▸ 任务事项:
把下面从含有“The width and height of the screenshot is (320, 568).”的那一行到含有“center [1533, 318].”的那一行（两头都算）原样复制一遍。

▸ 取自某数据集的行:
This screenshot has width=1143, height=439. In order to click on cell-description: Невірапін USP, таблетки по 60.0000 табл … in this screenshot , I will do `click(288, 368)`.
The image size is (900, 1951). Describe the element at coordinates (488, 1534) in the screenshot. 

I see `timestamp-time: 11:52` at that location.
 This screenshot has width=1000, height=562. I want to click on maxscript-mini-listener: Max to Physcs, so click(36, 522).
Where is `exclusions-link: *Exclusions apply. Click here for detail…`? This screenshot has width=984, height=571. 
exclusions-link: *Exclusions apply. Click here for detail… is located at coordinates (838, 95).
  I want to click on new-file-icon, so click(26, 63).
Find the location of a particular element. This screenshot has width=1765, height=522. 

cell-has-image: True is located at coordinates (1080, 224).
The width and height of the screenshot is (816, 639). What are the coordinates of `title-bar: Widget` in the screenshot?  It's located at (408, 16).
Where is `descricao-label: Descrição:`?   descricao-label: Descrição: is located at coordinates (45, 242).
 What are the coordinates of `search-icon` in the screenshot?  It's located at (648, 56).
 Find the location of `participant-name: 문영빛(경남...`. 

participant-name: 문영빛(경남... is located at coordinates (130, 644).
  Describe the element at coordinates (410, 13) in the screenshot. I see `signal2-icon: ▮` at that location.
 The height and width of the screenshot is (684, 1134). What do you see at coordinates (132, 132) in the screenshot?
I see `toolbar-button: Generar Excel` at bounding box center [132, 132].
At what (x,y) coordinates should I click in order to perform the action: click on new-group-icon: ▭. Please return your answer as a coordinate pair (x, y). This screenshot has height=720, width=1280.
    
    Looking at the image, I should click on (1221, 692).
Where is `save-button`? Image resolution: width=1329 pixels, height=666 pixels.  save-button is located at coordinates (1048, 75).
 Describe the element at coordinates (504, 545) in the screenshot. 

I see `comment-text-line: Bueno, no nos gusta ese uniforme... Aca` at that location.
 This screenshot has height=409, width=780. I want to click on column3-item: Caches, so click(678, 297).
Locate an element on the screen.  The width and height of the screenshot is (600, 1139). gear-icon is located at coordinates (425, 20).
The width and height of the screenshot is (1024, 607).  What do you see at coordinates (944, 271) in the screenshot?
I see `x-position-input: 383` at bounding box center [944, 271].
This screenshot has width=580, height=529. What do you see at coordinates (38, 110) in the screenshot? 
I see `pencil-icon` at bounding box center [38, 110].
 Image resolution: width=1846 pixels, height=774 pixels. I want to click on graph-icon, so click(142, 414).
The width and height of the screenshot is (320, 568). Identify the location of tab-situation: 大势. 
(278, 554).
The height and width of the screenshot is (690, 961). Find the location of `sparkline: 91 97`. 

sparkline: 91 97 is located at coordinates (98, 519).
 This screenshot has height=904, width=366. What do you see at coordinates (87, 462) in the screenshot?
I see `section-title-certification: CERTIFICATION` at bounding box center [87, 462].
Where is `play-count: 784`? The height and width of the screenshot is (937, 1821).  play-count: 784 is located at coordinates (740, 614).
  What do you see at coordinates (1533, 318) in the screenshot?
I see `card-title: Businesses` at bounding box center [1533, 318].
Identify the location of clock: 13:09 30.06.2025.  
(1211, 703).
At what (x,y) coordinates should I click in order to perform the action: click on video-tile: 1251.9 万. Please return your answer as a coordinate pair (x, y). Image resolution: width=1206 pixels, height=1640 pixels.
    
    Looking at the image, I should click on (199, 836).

▸ 回复:
The width and height of the screenshot is (320, 568). Identify the location of tab-situation: 大势. 
(278, 554).
The height and width of the screenshot is (690, 961). Find the location of `sparkline: 91 97`. 

sparkline: 91 97 is located at coordinates (98, 519).
 This screenshot has height=904, width=366. What do you see at coordinates (87, 462) in the screenshot?
I see `section-title-certification: CERTIFICATION` at bounding box center [87, 462].
Where is `play-count: 784`? The height and width of the screenshot is (937, 1821).  play-count: 784 is located at coordinates (740, 614).
  What do you see at coordinates (1533, 318) in the screenshot?
I see `card-title: Businesses` at bounding box center [1533, 318].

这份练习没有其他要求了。